ASSIGNMENT ▸
The entire listing below is to be written out exactly, minus the pictures.

DATA LISTING ▸
<<<<

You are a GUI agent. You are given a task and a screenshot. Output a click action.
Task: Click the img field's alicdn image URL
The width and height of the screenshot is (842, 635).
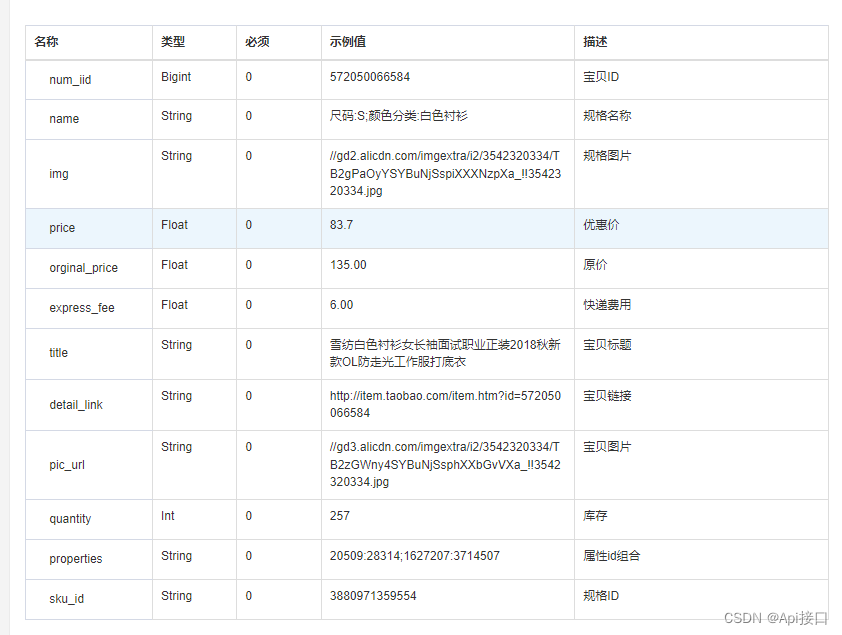[449, 173]
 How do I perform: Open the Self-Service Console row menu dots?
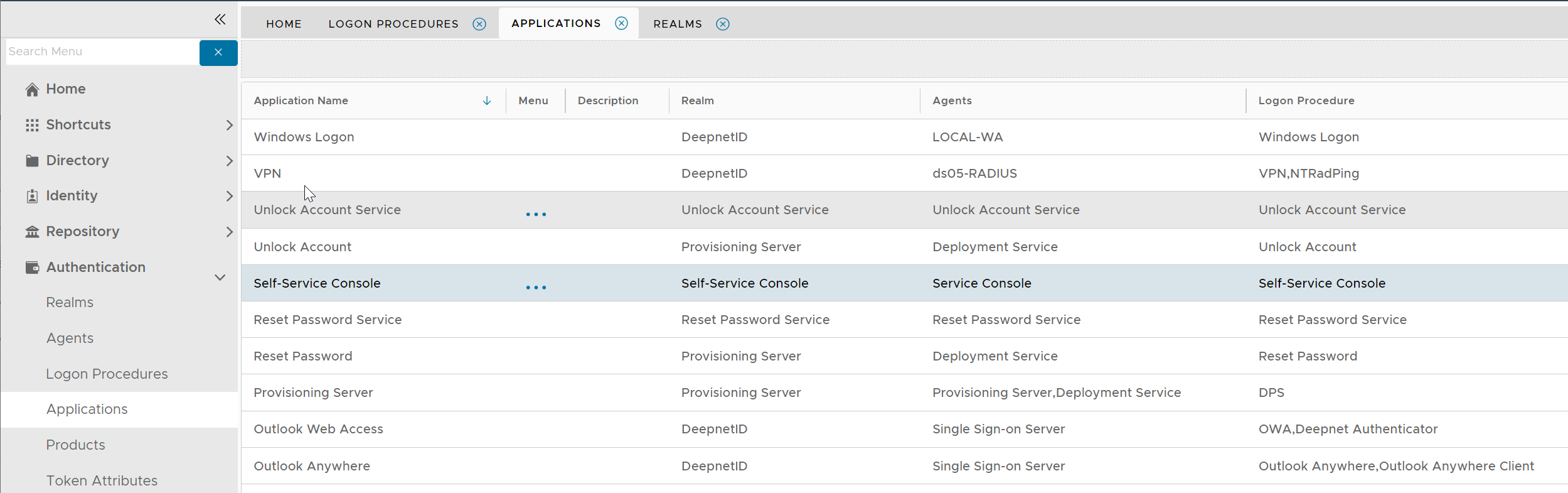[536, 287]
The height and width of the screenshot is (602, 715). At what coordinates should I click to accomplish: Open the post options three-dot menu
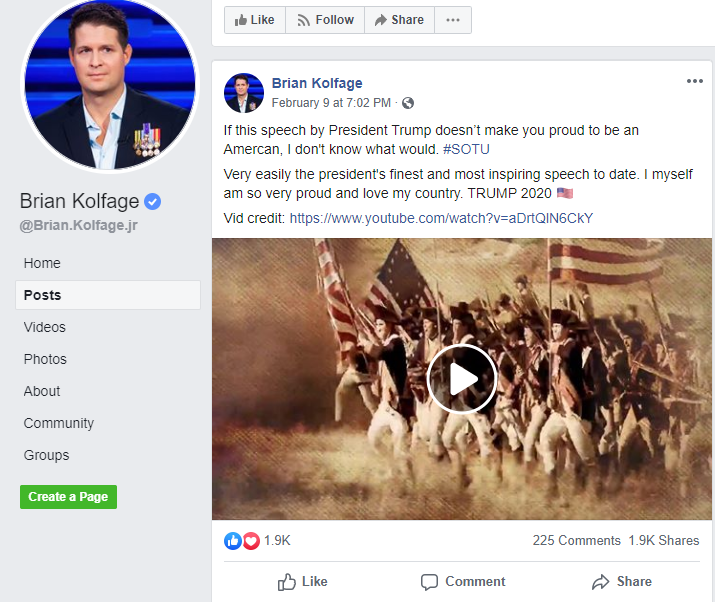pos(694,82)
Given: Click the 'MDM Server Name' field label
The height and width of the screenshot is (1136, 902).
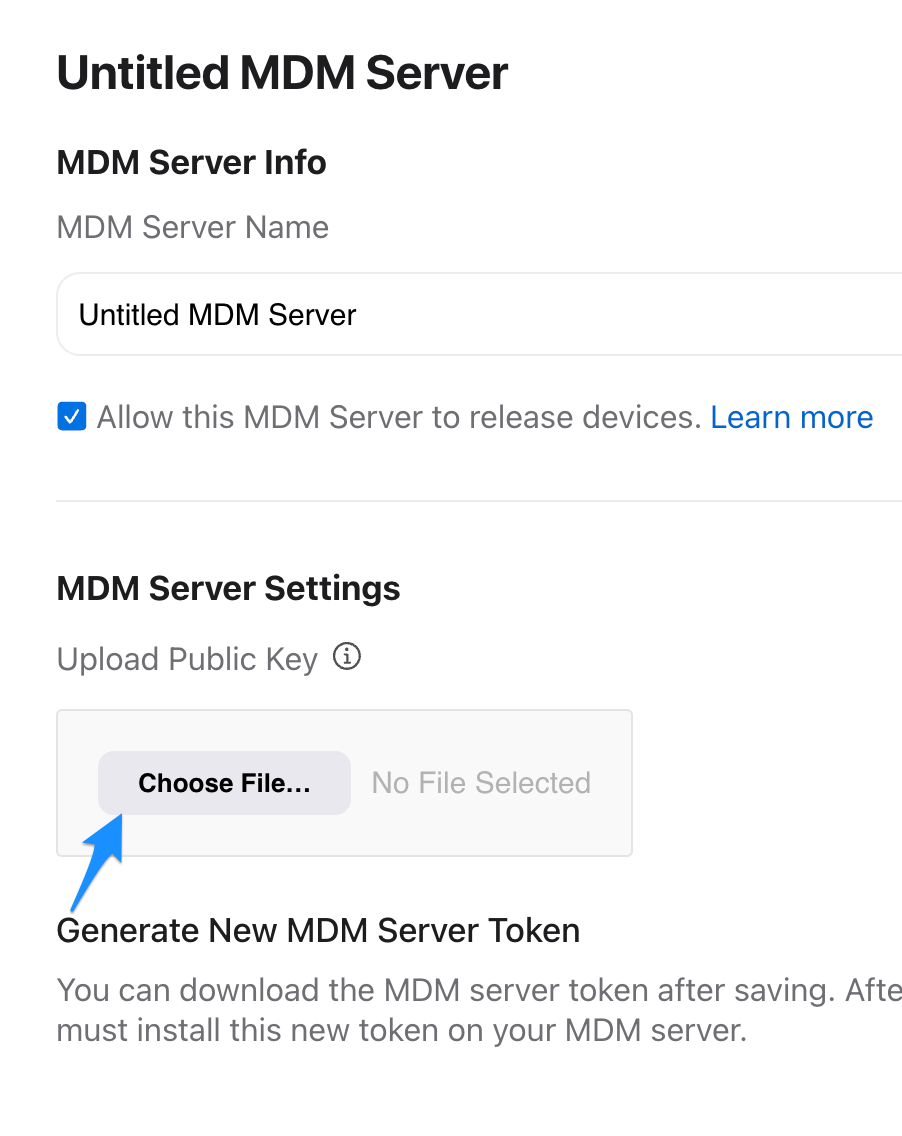Looking at the screenshot, I should (x=193, y=227).
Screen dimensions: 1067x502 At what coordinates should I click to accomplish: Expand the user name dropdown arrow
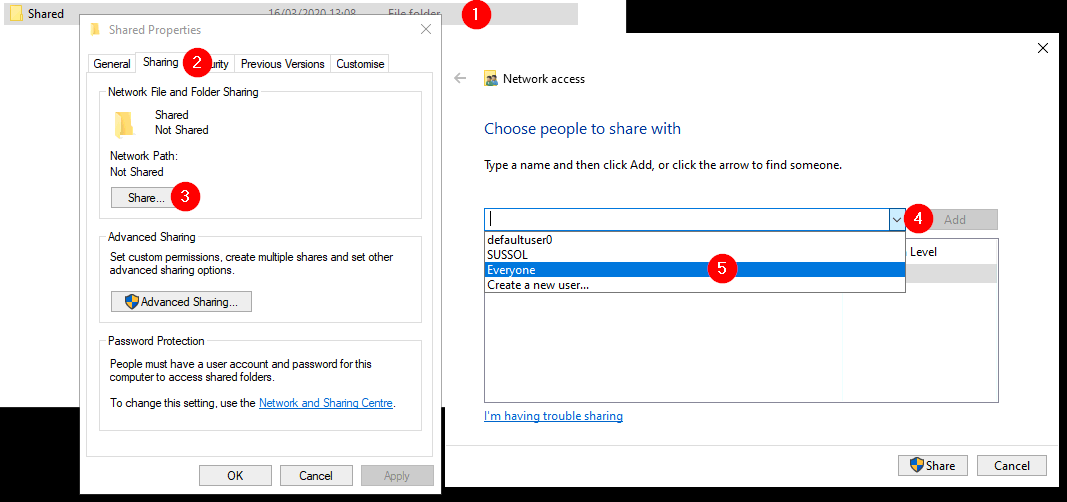pyautogui.click(x=896, y=220)
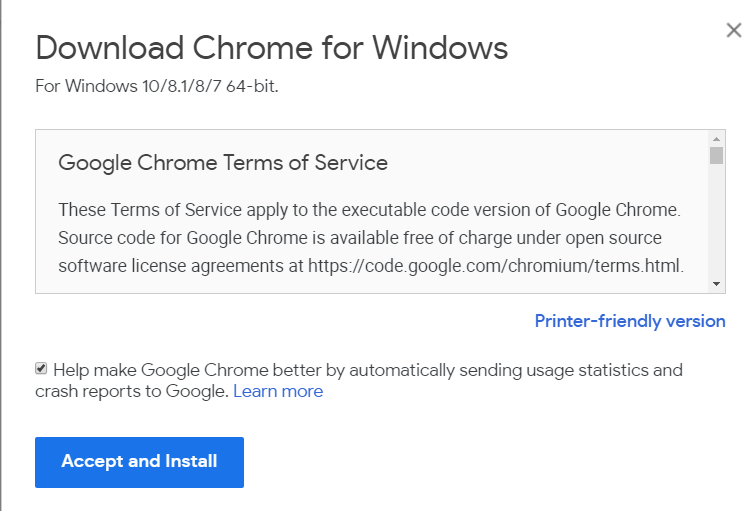This screenshot has height=511, width=755.
Task: Click the Google Chrome Terms of Service title
Action: 223,162
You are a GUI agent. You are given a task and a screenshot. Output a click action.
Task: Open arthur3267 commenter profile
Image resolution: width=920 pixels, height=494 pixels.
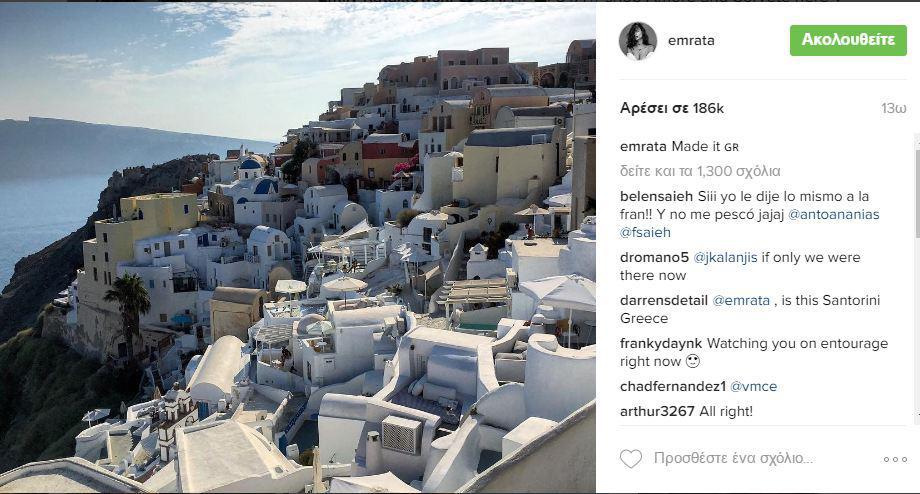(657, 412)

>>>>

TASK SOLUTION ▸
You are a GUI agent. You are given a task and a screenshot. Output a click action.
Task: Click the img field's alicdn image URL
The width and height of the screenshot is (842, 635).
[449, 173]
 How do I perform: Open the Self-Service Console row menu dots?
[536, 287]
The height and width of the screenshot is (602, 715). At what coordinates should I click to accomplish: Open the post options three-dot menu
pos(694,82)
Given: Click the 'MDM Server Name' field label
The height and width of the screenshot is (1136, 902).
Looking at the screenshot, I should (x=193, y=227).
Screen dimensions: 1067x502 At what coordinates should I click to accomplish: Expand the user name dropdown arrow
pyautogui.click(x=896, y=220)
This screenshot has height=511, width=755.
Task: Click the Google Chrome Terms of Service title
Action: 223,162
You are a GUI agent. You are given a task and a screenshot. Output a click action.
Task: Open arthur3267 commenter profile
Image resolution: width=920 pixels, height=494 pixels.
(657, 412)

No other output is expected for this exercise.